Documentation / Data and Privacy / No External Calls
No External Calls
During variant processing, Helix Insight makes zero outbound network calls. No patient data, genomic coordinates, variant identifiers, or query parameters are sent to any external service at any point in the analysis pipeline. This is a fundamental architectural decision, not a configuration option.
What Runs Locally
Every component of the variant analysis pipeline operates on local data stored on the Helsinki server. No external API calls are made during processing:
Ensembl VEP
Variant Effect Predictor runs locally with a local offline cache (Release 113, GRCh38). No calls to the Ensembl REST API. Consequence annotation, transcript selection, and impact classification all run on local data.
gnomAD
Population frequency database (v4.1.0, 759 million variants) is stored locally. Allele frequencies, homozygote counts, and population-specific data are queried from local storage.
ClinVar
Clinical significance database (2025-01, 4.1 million variants) is stored locally. Clinical significance, review status, and star ratings are queried without any connection to NCBI.
dbNSFP
Functional prediction scores (4.9c, 80.6 million sites) -- SIFT, AlphaMissense, MetaSVM, DANN, BayesDel, PhyloP, GERP -- all stored and queried locally.
HPO Ontology
Human Phenotype Ontology with 17,000+ terms and 320,000+ gene-phenotype associations. Phenotype matching and semantic similarity computed locally using the pyhpo library.
ClinGen
Dosage sensitivity data (1,600+ genes) for haploinsufficiency and triplosensitivity stored locally.
SpliceAI Precomputed
Splice impact delta scores for MANE transcripts stored locally. No calls to the Illumina API or SpliceAI web interface.
Literature Database
Local PubMed mirror with 2-3 million genetics-relevant publications. Literature search, relevance scoring, and evidence assessment all run against local data. No calls to NCBI PubMed.
Network Architecture
The variant processing pipeline has no outbound network access by design. Network architecture enforces this at the infrastructure level:
Inbound only
The platform accepts VCF uploads and API requests from authenticated users over TLS 1.3. These are the only inbound connections.

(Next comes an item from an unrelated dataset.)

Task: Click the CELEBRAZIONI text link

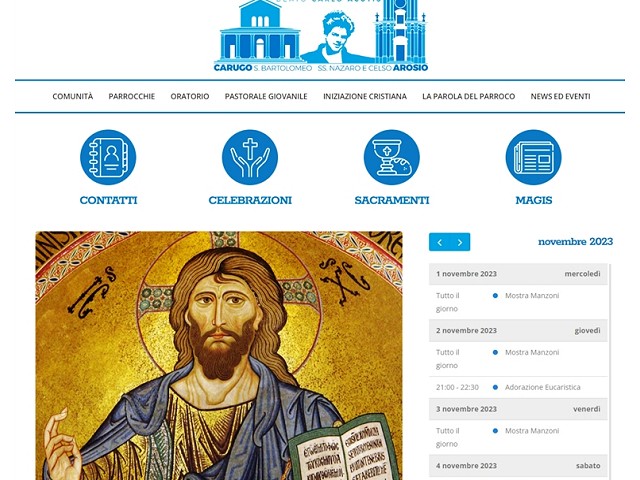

No outbound from processing
The variant analysis, phenotype matching, screening, and literature search services have no outbound network routes. They cannot make HTTP requests, DNS queries, or any other network calls to external services.
Separate update channel
Reference database updates (ClinVar quarterly, PubMed daily) are fetched by a separate background process that does not have access to patient data. The update process downloads public data; it never sends any data outbound.
Why This Matters
No data leakage risk
If the processing pipeline cannot make network calls, it cannot leak data -- even in the event of a software vulnerability or misconfiguration.
No third-party dependency
Processing does not depend on external API availability. The platform operates at full capacity even if every external service is offline.
No third-party data access
No external organization receives genomic data, variant identifiers, or query parameters. There is no risk of external services logging, caching, or retaining patient-related data.
Verifiable by design
The network isolation is enforced at the infrastructure level (firewall rules, Docker network configuration), not at the application level. It can be independently verified through network audit.
AI Clinical Assistant
The AI Clinical Assistant is the one component that may use an external language model API. When this occurs, only anonymized variant data is transmitted -- genomic coordinates and classification results, never patient identifiers, sample IDs, or phenotype data. The AI assistant is an optional feature; all core analysis (classification, phenotype matching, screening, literature search) runs entirely locally without any external calls.